Here is the ODE equation $xy' = 2y$. A book states that the interval where it makes sense doesn't include $0$. Can you explain why? As to me, I think it is defined everywhere.
This problem is from the book "Ordinary Differential Equations - Harry Pollard, Morris Tenenbaum". The exact problem states: "Prove that the functions in the right-hand column below are solutions of the differential equations in the left-hand columns. (Be sure to state the common interval for which solution and differential equation make sense.)"
$xy' = 2y$ and $y = x^2$ with the answer $x \neq 0$
As equation, as LB_O commented, the formula makes sense. However, the equation does not allow to determine a slope for $x=0$ for $y\ne 0$, and for $y=0$ the slope is arbitrary. In that view the equation is not a differential equation at $x=0$.
In general the domain of an ODE $y'=f(x,y)$ is an open set where $f$ is continuous. For an implicit ODE $0=F(x,y,y')$ one demands that $0=F(x,y,v)$ has at least one solution $v$ for any $(x,y)$ in the domain and that $\partial_vF(x,y,v)$ is invertible there, or that at least a unique continuous solution $v=f(x,y)$ exists locally around that point.
If the determination of the domain of the ODE is focused on the $x$-axis as in the given task, then the domain in question has the form $I\times \Bbb R^n$ where $I$ is an open interval.

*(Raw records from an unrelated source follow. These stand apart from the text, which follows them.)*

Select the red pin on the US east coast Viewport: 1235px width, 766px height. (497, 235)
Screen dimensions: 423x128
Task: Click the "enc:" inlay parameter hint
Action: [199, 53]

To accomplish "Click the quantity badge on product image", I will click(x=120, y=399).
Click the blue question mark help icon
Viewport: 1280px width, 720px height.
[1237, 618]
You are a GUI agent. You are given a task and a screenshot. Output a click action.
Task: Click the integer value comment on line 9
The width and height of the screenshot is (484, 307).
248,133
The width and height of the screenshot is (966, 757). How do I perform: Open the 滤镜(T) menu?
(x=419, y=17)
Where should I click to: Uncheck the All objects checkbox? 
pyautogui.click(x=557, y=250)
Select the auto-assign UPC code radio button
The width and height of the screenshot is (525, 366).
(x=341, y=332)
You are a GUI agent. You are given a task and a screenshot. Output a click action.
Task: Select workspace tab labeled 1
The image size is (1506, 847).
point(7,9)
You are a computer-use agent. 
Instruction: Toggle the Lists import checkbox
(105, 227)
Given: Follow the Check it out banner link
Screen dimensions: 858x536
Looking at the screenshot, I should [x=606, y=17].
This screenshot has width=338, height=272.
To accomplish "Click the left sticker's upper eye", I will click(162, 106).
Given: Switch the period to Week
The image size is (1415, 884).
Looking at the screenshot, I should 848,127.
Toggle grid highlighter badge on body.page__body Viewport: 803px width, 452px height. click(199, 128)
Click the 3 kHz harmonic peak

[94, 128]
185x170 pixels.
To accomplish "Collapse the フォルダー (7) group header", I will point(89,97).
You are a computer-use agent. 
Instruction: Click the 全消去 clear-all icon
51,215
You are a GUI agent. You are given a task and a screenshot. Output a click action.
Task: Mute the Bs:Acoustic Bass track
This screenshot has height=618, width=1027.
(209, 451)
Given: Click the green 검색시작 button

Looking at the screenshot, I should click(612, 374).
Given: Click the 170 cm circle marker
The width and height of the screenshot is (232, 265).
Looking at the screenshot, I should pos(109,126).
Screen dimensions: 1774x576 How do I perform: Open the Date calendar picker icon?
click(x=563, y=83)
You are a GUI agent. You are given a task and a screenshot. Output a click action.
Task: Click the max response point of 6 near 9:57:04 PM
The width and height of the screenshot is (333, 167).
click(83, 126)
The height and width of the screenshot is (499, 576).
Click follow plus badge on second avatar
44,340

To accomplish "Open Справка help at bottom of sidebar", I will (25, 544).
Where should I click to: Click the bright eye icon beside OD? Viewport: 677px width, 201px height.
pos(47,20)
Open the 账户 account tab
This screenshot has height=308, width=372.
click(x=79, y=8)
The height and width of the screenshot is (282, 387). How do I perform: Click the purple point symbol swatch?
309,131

Thus if one point $(x,y)$ is not in the domain, then the whole line $\{x\}\times\Bbb R^n$ is not in the domain.
Note that if you look at continuous continuations of solutions of the given ODE in $x=0$, then the general solution is $$ y(x)=\begin{cases}C_1x^2&\text{ for }x\ge 0,\\C_2x^2&\text{ for }x<0,\end{cases} $$ with independent constants $C_1,C_2$.